Yo también fui una víctima del tabaquismo.

Comencé muy joven, lejos de casa, sin supervisión constante sobre el asunto. Y me aficioné primero a los cigarrillos rubios… Luego en el devenir… También los fuertes.

Estuve más de 20 años prisionera de los cigarrillos. Prefería dejar de comer antes que pasar la noche sin los cigarrillos que me aseguraban el amanecer.

Gasté sumas considerables de dinero. El que tenía y el que no tenía. Nunca llegaba a fin de mes con menudo en la cartera y claro está si con una caja de cigarrillos cubanos, excelentes, hay que reconocerlo, pero igualmente nocivos como todos.

Solo me contenía la razón de un embarazo. Era un período de gracias de algo más de año y medio. Luego reiniciaba poco a poco, pero mi fino olfato de fumadora empedernida me hacía regresar a las tantas.

Sentada a la puerta de mi casa reconocía por el humo las marcas. Y casi no lo creerán, una promoción en contra del hábito de fumar, donde aparecía una gran caja de populares que aplastaba al fumador, era como si hubiera tocado el timbre de mis adicciones. Maquinalmente me levantaba, abría mi cartera y prendía al inquietante compañero.

Claro dejé de mirar la promoción, porque no me desalentaba.

Mi madre y mi padre me daban charlas constantes.

Delante de mi padre jamás fumé. Sin embargo con mi madre salté las barreras del respeto para asirme a la cajetilla que siempre me acompañó.
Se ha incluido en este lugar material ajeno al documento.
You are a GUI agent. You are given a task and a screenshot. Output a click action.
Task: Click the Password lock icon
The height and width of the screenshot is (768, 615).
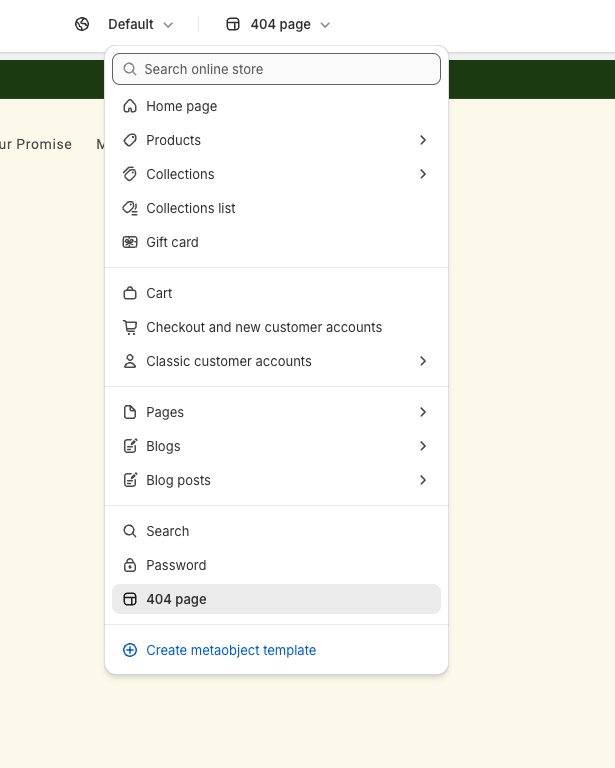[x=130, y=565]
Mi pelo olía a tabaco, mi ropa también. Mis dedos tenía el leve velo de la nicotina. Y mi mesa de trabajo era puro fuego, con quemadoras de piezas encendidas y olvidadas.

Mis ceniceros se desbordaban, estaban por toda la casa, desgraciadamente contaminé a mis hijos con el mal gusto.

Sin embargo cada noche y cada amanecer había un pensamiento fijo. Me decía: Tengo que dejar de fumar. Lo había intentado varias veces, pero sucumbía.

Hace más de 10 años, un domingo de septiembre me levante del asiento desde donde miraba la televisión y lance lejos de mí el cigarrillo prendido. Fue a dar al centro de la vía.

Y dije, no fumaré más.

Desapareció esa misma noche mi caja de cigarrillos, lance los ceniceros y al siguiente día, cuando fui a mi trabajo, dije en tono serio que casi ninguno quiso creer: Dejé de fumar.

Todos rieron, me lanzaron humo a la cara, tentaron mi voluntad. Me dijeron que no era capaz de hacerlo. Sin embargo lo logre. Una razón me motivó siempre, era un compromiso con mi propia conciencia de que dañaba mi salud, que mi dinero no alcanzaba, que no olía a buen perfume y que mi aliento era un desastre.

Ahora al cabo del tiempo, más de 10 años sin fumar, les aseguro que nunca más he vuelto a prender un cigarrillo, que aún para ser sincera, reconozco los aromas que pasan, que detesto que alguien entre a un local con aire acondicionado oliendo a puro tabaco y que logré con el tiempo también alejar a mis hijos del mal hábito de fumar.

Ahorré y me comí en golosinas el dinero de los cigarrillos, aumente de peso, cambie mi vestuario, y me aficione a disfrutar de otras delicias quizás tan malas como el tabaco, pero socialmente mejores para el gusto de muchos.

Yo hoy estoy complacida con haber dejado el hábito de fumar. Lo disfruté, y caro lo pague. Ahora solo es cosa del pasado, que no volverá.